Blood Aging, Safety, and Transfusion: Capturing the “Radical” Menace

Division of Hematology, Center for Biologics Evaluation and Research, U.S. Food and Drug Administration, Bethesda, Maryland 20892, USA.
Antioxidants & Redox Signaling (Impact Factor: 7.41). 10/2010; 14(9):1713-28. DOI: 10.1089/ars.2010.3447
Source: PubMed


Throughout their life span, circulating red blood cells (RBCs) transport oxygen (O(2)) primarily from the lungs to tissues and return with carbon dioxide (CO(2)) from respiring tissues for final elimination by lungs. This simplistic view of RBCs as O(2) transporter has changed in recent years as other gases, for example, nitric oxide (NO), and small molecules, such as adenosine triphosphate (ATP), have been shown to either be produced and/or carried by RBCs to perform other signaling and O(2) sensing functions. In spite of the numerous biochemical and metabolic changes occurring within RBCs during storage, prior to, and after transfusion, perturbations of RBC membrane are likely to affect blood flow in the microcirculation. Subsequent hemolysis due to storage conditions and/or hemolytic disorders may have some pathophysiological consequences as a result of the release of Hb.
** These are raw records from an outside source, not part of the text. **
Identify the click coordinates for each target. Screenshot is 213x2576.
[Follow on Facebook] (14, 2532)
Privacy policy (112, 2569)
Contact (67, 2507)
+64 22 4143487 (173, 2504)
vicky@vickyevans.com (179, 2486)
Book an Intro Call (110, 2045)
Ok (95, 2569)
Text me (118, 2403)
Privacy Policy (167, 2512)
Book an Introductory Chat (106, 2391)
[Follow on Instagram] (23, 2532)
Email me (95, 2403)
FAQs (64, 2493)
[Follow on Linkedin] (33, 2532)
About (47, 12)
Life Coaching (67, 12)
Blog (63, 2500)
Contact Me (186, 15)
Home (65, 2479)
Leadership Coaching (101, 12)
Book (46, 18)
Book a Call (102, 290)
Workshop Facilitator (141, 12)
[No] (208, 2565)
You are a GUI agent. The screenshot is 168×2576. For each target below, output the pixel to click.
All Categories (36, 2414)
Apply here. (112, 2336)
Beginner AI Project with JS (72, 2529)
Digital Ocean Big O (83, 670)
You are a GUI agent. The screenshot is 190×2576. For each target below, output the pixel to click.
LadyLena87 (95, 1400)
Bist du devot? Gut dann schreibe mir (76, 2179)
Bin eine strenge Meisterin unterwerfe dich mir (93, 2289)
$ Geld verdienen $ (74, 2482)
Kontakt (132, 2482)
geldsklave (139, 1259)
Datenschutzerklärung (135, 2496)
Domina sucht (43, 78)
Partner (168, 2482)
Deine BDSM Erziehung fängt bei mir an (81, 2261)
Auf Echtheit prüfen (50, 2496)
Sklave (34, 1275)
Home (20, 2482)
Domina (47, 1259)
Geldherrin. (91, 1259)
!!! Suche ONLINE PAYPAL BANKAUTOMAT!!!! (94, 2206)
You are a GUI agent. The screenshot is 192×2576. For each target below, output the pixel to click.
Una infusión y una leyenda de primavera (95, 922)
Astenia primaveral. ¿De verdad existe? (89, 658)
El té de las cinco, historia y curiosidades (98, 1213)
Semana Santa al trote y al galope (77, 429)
In this review, we show that evolution has provided a multitude of protection and intervention strategies against free Hb from "cradle" to "death"; from early biosynthesis to its final degradation and a lot more in between. Furthermore, some of the same naturally occurring protective mechanisms can potentially be employed to oxidatively inactivate this redox active protein and control its damaging side reactions when released outside of the RBC.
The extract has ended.